Results of the Italian Law Providing For Official Inspection of Steerage
Given the recommendation that immigrant inspectors and matrons travel on each ship carrying immigrants, the following extracts from a report on an Italian vessel are pertinent: The investigation was made by a woman.
(a) The food was good, wholesome, and abundant. The water was fresh. A notice was always given before each meal, and the same always served on time.
(b) Mothers, infants, and children were supplied twice daily with sterilized condensed milk, and also twice daily with beef tea and noodles.
(c) The royal commissioner, the ship commissioner, and frequently the captain, took their places at the head of the line and watched the distribution of the food, to see that the same was correctly served.
(d) The royal commissioner would always test the food prepared for steerage passengers. If it was found good and palatable, his orders were given to serve the same; if not found satisfactory, he saw that it was made fit for serving.
(e) The royal commissioner secured special food for steerage passengers who could not eat the food given by the company.
(f) Four cooks prepared the meals, two of whom did the service from the kitchen window. Two sailors helped to keep order outside of the kitchen window where the line of men was formed. These assistants were kind, strict, and attended well to their duties.
(g) The two entrances leading to the women’s compartment were always locked and guarded during the day, prohibiting any who made an effort to enter without permission.
Passengers were allowed on deck from 6 am to 5 pm, weather permitting.
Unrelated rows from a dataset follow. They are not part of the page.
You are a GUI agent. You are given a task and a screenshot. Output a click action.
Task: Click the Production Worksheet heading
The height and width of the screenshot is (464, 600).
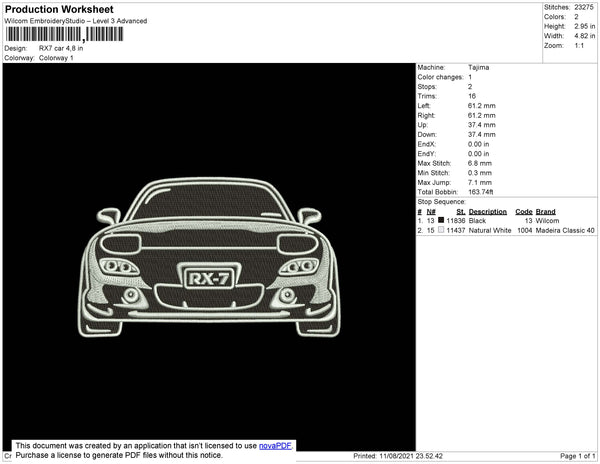point(59,10)
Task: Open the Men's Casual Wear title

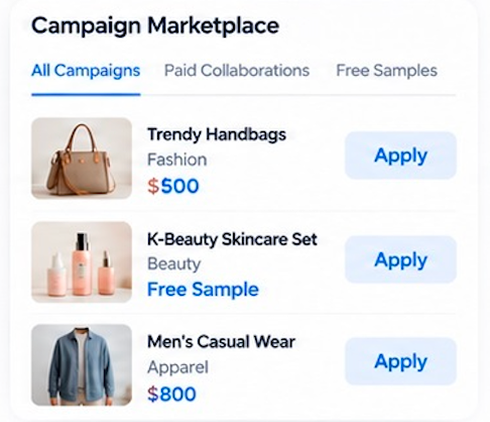Action: click(x=221, y=342)
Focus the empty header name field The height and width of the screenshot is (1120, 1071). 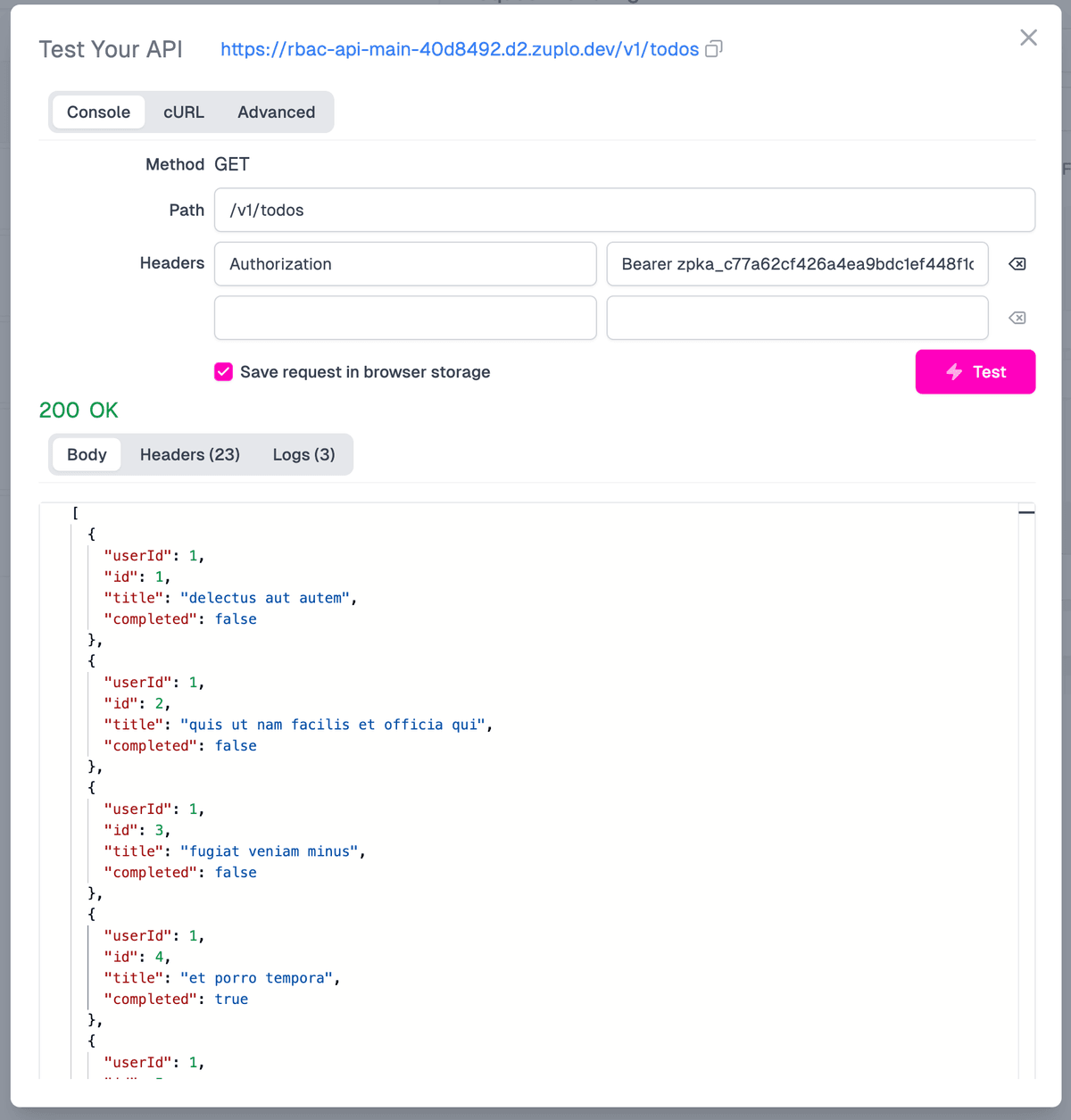pos(405,318)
During this time, the sailors in charge of the women’s compartment performed their regular duties. The compartment was thoroughly washed and disinfected. Two sailors also kept guard at night.
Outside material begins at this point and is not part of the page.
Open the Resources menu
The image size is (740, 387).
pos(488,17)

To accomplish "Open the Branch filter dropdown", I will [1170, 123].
(h) Officers, such as the royal commissioner and the doctor, visited the women’s compartment only when absolutely needed. On one occasion the captain was called upon to remove a man who wanted to remain with his wife, who was not well.
They were given a place by themselves. When the royal commissioner made his rounds, he was always accompanied, and his interest always seemed for the benefit of the passengers. Without such an officer steerage passengers doubtless would have suffered.
For passengers who were not well and unable to digest the foods served by the company, the royal commissioner spoke with the doctor’s approval and enabled them to get something special, such as a piece of beefsteak or beef tea with noodles.
Passengers had access to the first-class kitchen and at stated times and with the written permission from the royal commissioner received whatever they could get by paying a regular price for it.
It was evident that the royal commissioner worked for the interest of the steerage passengers. He was seen very often among them and helped those who needed special attention.
He cared for the sick and took the utmost interest to see that they were made comfortable. He administered medicine, arising at night; even, to visit extreme cases.